• **Given data**:
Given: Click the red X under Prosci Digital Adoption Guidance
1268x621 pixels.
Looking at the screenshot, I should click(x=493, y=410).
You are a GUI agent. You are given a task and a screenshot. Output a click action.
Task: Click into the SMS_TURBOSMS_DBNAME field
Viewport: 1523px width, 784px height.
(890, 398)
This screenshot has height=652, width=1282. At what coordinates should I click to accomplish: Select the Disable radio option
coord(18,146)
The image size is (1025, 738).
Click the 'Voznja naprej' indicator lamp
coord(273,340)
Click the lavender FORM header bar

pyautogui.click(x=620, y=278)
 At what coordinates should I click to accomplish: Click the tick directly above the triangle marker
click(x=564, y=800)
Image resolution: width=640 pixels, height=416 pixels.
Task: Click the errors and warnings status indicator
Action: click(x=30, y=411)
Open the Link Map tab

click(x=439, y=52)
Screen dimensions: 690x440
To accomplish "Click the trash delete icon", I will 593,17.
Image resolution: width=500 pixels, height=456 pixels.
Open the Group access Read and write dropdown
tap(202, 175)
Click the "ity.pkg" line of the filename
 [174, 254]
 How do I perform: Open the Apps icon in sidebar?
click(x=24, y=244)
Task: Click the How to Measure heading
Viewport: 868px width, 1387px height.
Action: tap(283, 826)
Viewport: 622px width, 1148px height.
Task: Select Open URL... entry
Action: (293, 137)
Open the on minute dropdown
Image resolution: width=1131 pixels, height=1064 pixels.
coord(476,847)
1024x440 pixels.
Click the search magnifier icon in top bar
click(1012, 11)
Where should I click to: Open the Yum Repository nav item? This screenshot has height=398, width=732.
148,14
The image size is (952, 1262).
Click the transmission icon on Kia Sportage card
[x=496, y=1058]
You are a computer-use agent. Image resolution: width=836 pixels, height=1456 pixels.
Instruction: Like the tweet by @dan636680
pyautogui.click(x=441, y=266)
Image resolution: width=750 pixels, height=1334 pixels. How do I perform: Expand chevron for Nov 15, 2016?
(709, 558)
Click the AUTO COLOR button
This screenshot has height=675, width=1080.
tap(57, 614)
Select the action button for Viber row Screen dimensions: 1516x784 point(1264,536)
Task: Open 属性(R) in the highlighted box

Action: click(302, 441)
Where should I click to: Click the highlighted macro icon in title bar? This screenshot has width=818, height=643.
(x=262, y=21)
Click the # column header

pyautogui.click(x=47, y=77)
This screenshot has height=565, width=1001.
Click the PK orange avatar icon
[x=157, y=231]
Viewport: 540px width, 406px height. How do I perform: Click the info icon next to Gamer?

• **Task goal**:
Please print the material again in full, exactly as it is.

• **Answer space**:
Given: Click the red X under Prosci Digital Adoption Guidance
1268x621 pixels.
Looking at the screenshot, I should click(x=493, y=410).
You are a GUI agent. You are given a task and a screenshot. Output a click action.
Task: Click into the SMS_TURBOSMS_DBNAME field
Viewport: 1523px width, 784px height.
(890, 398)
This screenshot has height=652, width=1282. At what coordinates should I click to accomplish: Select the Disable radio option
coord(18,146)
The image size is (1025, 738).
Click the 'Voznja naprej' indicator lamp
coord(273,340)
Click the lavender FORM header bar

pyautogui.click(x=620, y=278)
 At what coordinates should I click to accomplish: Click the tick directly above the triangle marker
click(x=564, y=800)
Image resolution: width=640 pixels, height=416 pixels.
Task: Click the errors and warnings status indicator
Action: click(x=30, y=411)
Open the Link Map tab

click(x=439, y=52)
Screen dimensions: 690x440
To accomplish "Click the trash delete icon", I will 593,17.
Image resolution: width=500 pixels, height=456 pixels.
Open the Group access Read and write dropdown
tap(202, 175)
Click the "ity.pkg" line of the filename
 [174, 254]
 How do I perform: Open the Apps icon in sidebar?
click(x=24, y=244)
Task: Click the How to Measure heading
Viewport: 868px width, 1387px height.
Action: tap(283, 826)
Viewport: 622px width, 1148px height.
Task: Select Open URL... entry
Action: (293, 137)
Open the on minute dropdown
Image resolution: width=1131 pixels, height=1064 pixels.
coord(476,847)
1024x440 pixels.
Click the search magnifier icon in top bar
click(1012, 11)
Where should I click to: Open the Yum Repository nav item? This screenshot has height=398, width=732.
148,14
The image size is (952, 1262).
Click the transmission icon on Kia Sportage card
[x=496, y=1058]
You are a computer-use agent. Image resolution: width=836 pixels, height=1456 pixels.
Instruction: Like the tweet by @dan636680
pyautogui.click(x=441, y=266)
Image resolution: width=750 pixels, height=1334 pixels. How do I perform: Expand chevron for Nov 15, 2016?
(709, 558)
Click the AUTO COLOR button
This screenshot has height=675, width=1080.
tap(57, 614)
Select the action button for Viber row Screen dimensions: 1516x784 point(1264,536)
Task: Open 属性(R) in the highlighted box

Action: click(302, 441)
Where should I click to: Click the highlighted macro icon in title bar? This screenshot has width=818, height=643.
(x=262, y=21)
Click the # column header

pyautogui.click(x=47, y=77)
This screenshot has height=565, width=1001.
Click the PK orange avatar icon
[x=157, y=231]
Viewport: 540px width, 406px height. How do I perform: Click the info icon next to Gamer?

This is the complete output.